Saturday, September 23, 2006

Coup

It seemed like any normal day, there were no warnings or any suspicion peace would be disrupted. Night fell, and I was gyming at the fitness center. A little before 11pm, an employee of the center made a speech on the P.A. :" Dear valued members, there seems to be a military coup against the government happening right this moment. Please gather your belongings and exit the facility calmly."


I then got a call from Nan, asking frantically of my whereabouts.

N: "Where are you?? Are you still at the gym??"


Me: "Just about leaving, dear."

N: "Go straight back to your condo, tanks and military humvees have made their way into the capital. A coup d' etat seem on the cards."

Me: "Will call you when I get home. Thanks luv."

The moment our conversation ends, calls and sms' came in to warn me about the situation. Some friends with inside info warned to stay indoors as no one knows just yet what was actually going on. I rushed back immediately, not knowing what to expect. It was both exciting and scary, thinking how I'm going to be part of Thai history and also the last coup staged was a bloody one.

I arrived safely at my condo and flipped on the tely as I got in but all channels were blocked and only a message in Thai, which I couldn't read, was on and from time to time an unidentified person would be making a speech of a coup and pleaded for Bangkokians to stay calm and be indoors until further notice.
Due to the condo's illegal scrambling of the satelite, I was able to view BBC news, and they too were not sure if the military were those of Thaksin's as he declared a state of emergency or that of the military top brass loyal to His Majesty the King.

I watched with concern as they were having a live feed on major streets and the government house being surrounded by tanks and soldiers, with a yellow ribbon, symbolizing the King's color, tied around their weapons. Managed to warn mumsy about the situation and thankfully she was at home the entire day and hadn't the slightest clue of what was happening.
Calls out were then jammed as the military scrambled signals and networks during this time but I managed to get a call from dad, inquiring about mum and my safety. At one point, he asked if we could get to the airport in case things get out of hand.

After staying glued to the tv, it became evident it was a military coup staged by the armed forces chief of Thailand, loyal to King Bhumipol, had seized power from Thaksin, who stands being accused of corruption and nepotism. It was done while he was away at the UN general assembly in New York.

The next day, a live telecast of the armed forces chief, navy admiral, air force head, national police chief and the supreme commander appeared and stated due to Thaksin's increasingly corrupt practice in the government, it was decided in the best interest of the country the military stage a coup with a promise to return to democracy and civilian rule by two weeks.

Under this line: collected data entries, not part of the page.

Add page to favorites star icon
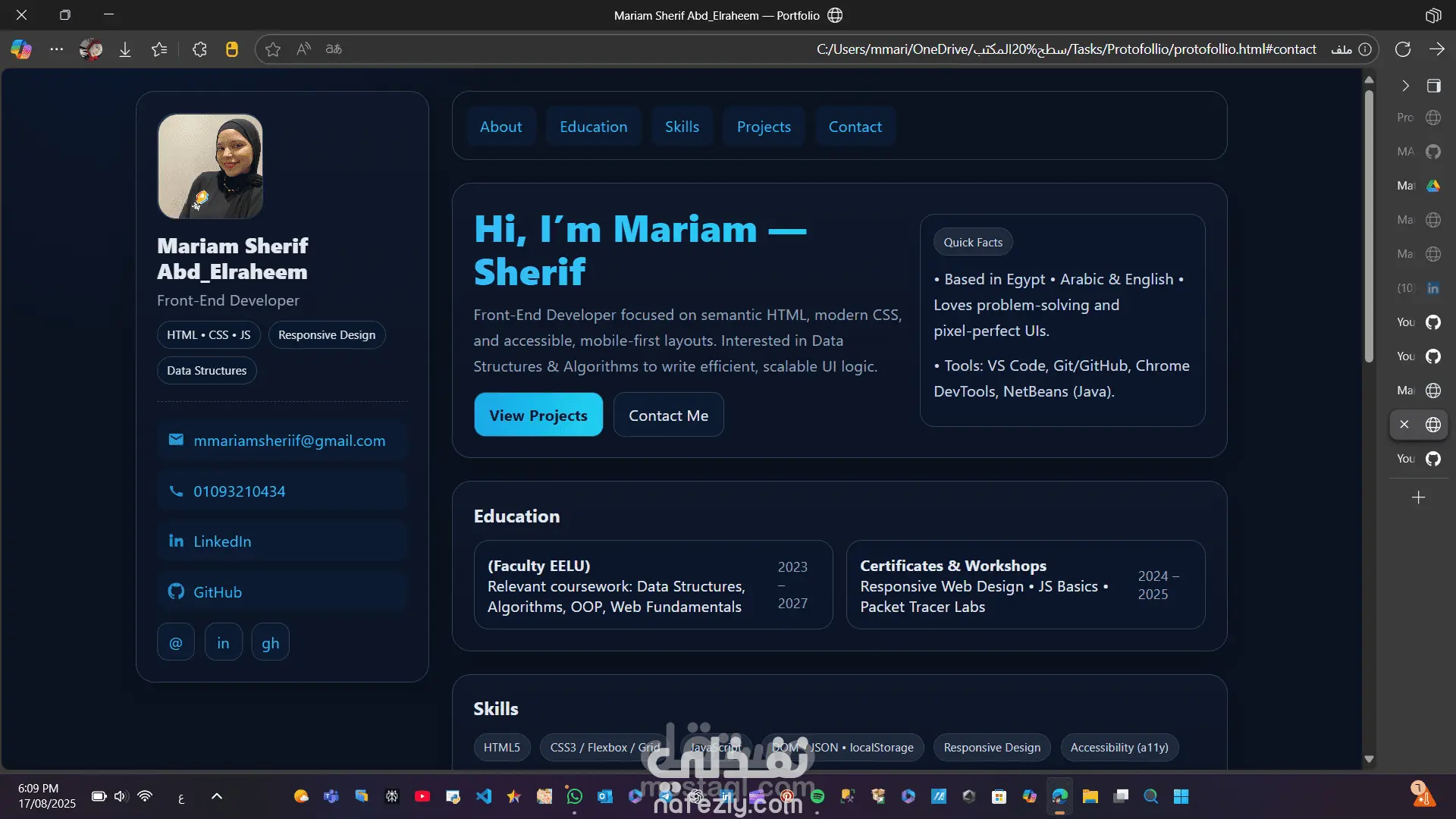 point(273,49)
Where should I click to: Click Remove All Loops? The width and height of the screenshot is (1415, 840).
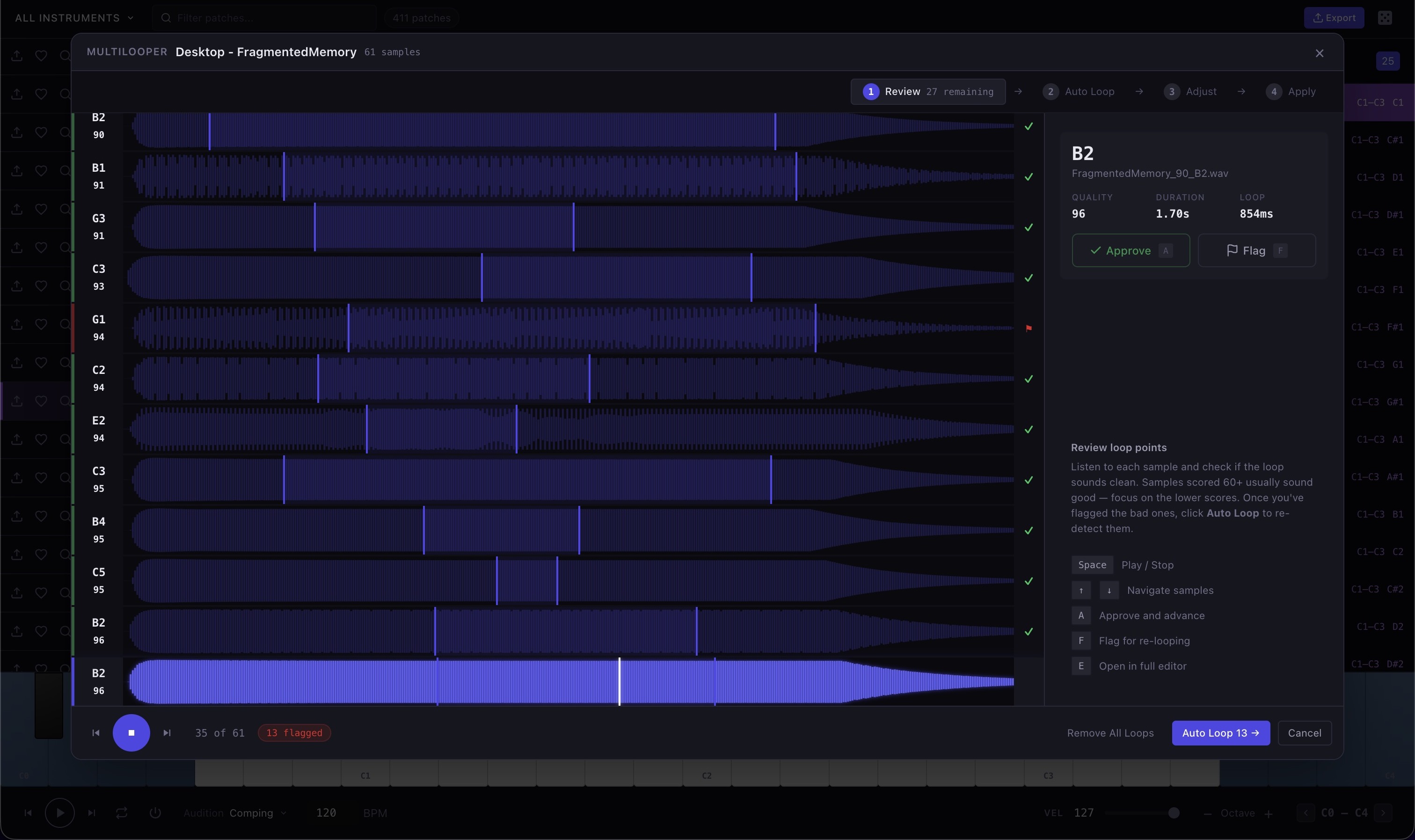tap(1110, 732)
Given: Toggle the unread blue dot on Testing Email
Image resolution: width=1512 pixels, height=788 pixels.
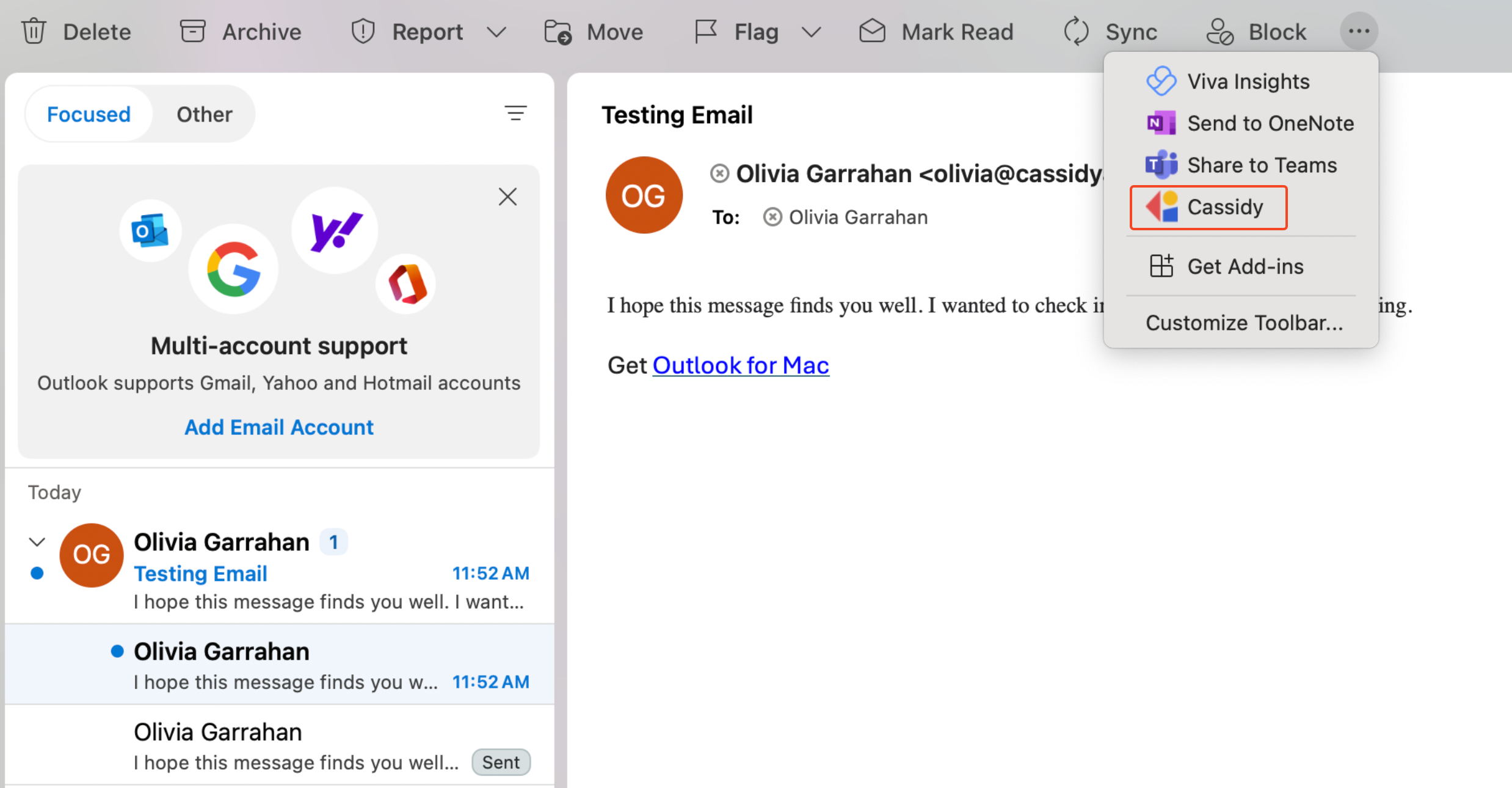Looking at the screenshot, I should 37,573.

Next day after the coup, the city seemed desserted as many weren't sure what to expect but by evening everything had gone back to normal. Bangkokians knew this coup was consulted with King Bhumipol and it was the right decision.
I came back to Bangkok from Ratchaburi province and joined mates out for a drink, it was that normal.

Personally I thought the coup to be a positive move. Secondly, the armed forces chief, Gen Sonthi Boonyaratglin- the first Muslim army chief- now Chairman of the Council for Democratic Reform(CDR), to be an extremely capable and honest military man. He has been placed as a temporary premier while King Bhumipol and his Privy Councillors plus Gen Sonthi himself discuss a list of potential candidates to be interim prime minister.

Monday, September 11, 2006

Amazing Thailand

Been quite an exciting past couple of weeks I must say. The crew from back home and their respective missus' paid Bangkok (and I) a visit. It was a fun filled time in the city shopping, taking tours to various renowned temples, Vimmanmaek - a mansion once occupied by King Rama the 5th, Suan Lum Night Bazaar, Chatuchak weekend market, and the much hyped Bed Supperclub.

We spent the next day at the beach of Cha Am province. Some of us sat and enjoyed the scenery while the rest including yours truly had an awesome time riding the banana boat - it was definitely an adventure. After a short rest we set out to experienced a relaxing and sometimes painful, traditional foot massage which was nevertheless a pleasant encounter. So what do you have for dinner when in a seaside province? Seafood of course! We tucked into a hearty feast that night and retired straight after dinner from an exhausting but fabulous day.

The next day was started early to catch the Sampran Elephant and Crocodile show in Nakhon Pathom province. Having lived for a decade in Bangkok, I hadn't even experienced such a popular tourist destination's must-sees as a Thai citizen. Can't really blame Bangkokians, even the date I brought never visited this famed elephant sanctuary.

Overall its been a trip full of fun and laughter. I'm glad they finally made the visit they promised the last ten years! Might be another ten come the next visit.